6. After he was released from prison, the Applicant averred that he went to the General clan chairman (Atangwa clan) who faulted the distribution of the estate as effected and wrote a letter in support of his contention that the suit parcel, belonged to the 3rd house. His sibling one Anne Ndinda Mulae proceed to file this succession without informing the entire family and later called for a family meeting to hood wink them into supporting this process. He therefore prayed that the grant herein be revoked and the court awards the 3rd family the entire suit parcel, Matungulu/Kyaume/1509.

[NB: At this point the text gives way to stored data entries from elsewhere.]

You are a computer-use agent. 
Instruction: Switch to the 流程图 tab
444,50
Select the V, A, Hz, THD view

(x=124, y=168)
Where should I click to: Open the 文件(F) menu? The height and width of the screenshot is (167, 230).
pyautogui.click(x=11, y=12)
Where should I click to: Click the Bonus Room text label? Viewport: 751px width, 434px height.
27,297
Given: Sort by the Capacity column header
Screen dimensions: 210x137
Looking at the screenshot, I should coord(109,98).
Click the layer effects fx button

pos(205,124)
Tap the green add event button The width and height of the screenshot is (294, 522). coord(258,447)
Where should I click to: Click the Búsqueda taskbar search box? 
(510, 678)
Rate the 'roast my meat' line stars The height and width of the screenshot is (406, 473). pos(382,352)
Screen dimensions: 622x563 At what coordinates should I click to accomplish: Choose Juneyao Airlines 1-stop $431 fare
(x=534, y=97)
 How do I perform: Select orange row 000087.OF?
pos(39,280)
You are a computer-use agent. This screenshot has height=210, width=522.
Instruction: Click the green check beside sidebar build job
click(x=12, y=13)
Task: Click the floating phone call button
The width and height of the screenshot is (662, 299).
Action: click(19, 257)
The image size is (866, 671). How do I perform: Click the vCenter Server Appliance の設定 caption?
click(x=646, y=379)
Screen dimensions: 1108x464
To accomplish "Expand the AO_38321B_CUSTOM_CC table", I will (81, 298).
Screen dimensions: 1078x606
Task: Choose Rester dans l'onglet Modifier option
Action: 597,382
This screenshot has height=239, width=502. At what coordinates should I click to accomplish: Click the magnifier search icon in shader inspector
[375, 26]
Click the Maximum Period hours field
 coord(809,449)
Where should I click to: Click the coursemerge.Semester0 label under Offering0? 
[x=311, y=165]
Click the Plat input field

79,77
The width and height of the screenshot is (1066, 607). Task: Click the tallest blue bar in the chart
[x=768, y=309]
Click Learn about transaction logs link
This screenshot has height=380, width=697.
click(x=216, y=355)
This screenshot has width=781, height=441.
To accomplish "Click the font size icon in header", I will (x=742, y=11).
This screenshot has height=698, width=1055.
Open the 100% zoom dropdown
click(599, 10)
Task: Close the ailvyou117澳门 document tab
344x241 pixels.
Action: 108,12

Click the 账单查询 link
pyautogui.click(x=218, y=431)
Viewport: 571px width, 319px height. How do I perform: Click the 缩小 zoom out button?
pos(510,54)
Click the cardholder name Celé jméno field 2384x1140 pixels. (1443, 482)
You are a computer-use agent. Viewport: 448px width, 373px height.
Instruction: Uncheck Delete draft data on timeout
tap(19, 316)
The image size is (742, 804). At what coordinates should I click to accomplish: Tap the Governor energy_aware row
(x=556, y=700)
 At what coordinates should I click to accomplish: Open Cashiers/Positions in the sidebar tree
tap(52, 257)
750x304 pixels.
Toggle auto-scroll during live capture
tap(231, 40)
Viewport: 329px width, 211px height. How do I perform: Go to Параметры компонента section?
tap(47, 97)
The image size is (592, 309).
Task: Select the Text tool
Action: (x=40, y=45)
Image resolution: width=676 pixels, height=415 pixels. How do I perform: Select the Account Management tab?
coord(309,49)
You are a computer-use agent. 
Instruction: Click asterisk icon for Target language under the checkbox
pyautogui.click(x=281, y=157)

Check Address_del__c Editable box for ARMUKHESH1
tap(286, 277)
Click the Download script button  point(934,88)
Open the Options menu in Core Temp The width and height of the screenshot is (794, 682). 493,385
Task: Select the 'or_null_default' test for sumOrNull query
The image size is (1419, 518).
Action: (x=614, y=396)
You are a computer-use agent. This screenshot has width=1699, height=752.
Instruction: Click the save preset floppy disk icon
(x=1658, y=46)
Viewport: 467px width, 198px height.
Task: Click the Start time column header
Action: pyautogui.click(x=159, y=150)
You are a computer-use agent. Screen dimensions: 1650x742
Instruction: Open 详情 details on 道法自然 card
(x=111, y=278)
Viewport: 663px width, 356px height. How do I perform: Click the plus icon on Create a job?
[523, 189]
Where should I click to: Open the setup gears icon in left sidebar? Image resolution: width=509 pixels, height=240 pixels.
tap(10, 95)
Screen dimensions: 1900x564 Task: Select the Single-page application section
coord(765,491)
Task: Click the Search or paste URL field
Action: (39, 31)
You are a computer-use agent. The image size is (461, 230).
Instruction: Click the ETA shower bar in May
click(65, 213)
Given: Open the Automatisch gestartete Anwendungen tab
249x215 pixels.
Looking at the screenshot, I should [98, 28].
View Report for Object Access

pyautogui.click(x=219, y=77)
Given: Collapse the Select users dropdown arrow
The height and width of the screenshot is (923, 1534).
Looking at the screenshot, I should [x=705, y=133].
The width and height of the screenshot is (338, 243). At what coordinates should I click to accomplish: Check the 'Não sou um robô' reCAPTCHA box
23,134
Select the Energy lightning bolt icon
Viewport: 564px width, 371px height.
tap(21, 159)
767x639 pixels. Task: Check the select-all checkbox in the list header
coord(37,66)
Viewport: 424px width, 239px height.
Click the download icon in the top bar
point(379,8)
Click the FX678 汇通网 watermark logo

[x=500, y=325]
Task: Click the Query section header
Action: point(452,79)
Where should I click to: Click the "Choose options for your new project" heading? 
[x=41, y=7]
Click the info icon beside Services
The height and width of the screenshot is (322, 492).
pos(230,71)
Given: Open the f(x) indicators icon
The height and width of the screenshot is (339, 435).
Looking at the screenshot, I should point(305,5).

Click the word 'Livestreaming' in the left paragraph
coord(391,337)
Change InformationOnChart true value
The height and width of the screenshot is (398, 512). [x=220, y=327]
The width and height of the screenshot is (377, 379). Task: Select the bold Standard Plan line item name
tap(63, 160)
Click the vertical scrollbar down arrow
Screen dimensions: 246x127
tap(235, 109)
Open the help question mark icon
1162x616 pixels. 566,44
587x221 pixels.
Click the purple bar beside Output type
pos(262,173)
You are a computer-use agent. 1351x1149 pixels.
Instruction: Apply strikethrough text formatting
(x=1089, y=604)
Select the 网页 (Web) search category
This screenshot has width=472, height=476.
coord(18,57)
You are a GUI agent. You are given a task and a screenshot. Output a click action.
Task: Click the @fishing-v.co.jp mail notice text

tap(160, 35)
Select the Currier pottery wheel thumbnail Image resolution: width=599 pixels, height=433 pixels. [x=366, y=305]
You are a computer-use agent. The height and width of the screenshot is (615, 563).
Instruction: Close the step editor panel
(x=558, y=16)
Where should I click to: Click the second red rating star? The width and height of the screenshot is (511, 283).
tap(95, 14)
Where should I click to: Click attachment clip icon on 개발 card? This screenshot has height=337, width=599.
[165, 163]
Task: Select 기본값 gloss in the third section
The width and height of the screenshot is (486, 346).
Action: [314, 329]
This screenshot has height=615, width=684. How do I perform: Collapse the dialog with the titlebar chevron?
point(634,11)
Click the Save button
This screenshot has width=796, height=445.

C. The Response 7. The Respondents did oppose this application through the replying Affidavit of the 2nd respondent dated 19th July 2023. It was not true that the suit parcel of land had been exclusively given to the 3rd wife/family and to the contrary, it was the deceased who had sub divided the same and apportioned it to other family members. The applicant had clandestinely and unknown to other family members filed Machakos High court succession Cause No 10 of 2012, without involving the other family members and when they discovered this fact, they successfully applied to have the grant issued therein, to the applicant to be revoked, and the suit parcel registration be revered to the deceased.
8. Further in pursuit of his selfish agenda, the applicant had filed a suit before the Embu land disputes tribunal, which awarded him the said suit parcel of land. The 1st respondent did file an appeal before the Embu provincial lands Disputes Appeal committee (Being Embu provincial lands Appeal No 238 of 2002), which overturned the decision of the Embu District lands dispute board and declared that all the properties of the deceased be awarded to Anne Ndinda Mulae, to share with the rest of the family. This ruling was subsequently adopted as an order of the court on 27th October 2011. The applicant did not file an appeal as against this decision and it remains binding. It is for this reason that the said Anne Ndinda Mulae did proceed to file this cause and shared the deceased property as directed.
9. The issue raised by the applicant on who owns the suit property, had been determined by a competent tribunal and could not be reopened and litigated upon again before this court. The suit parcel had been sub divided amongst all families, and the applicant had taken his portion, constructed his home thereon and leased a part of the remaining portion to a Chinese company.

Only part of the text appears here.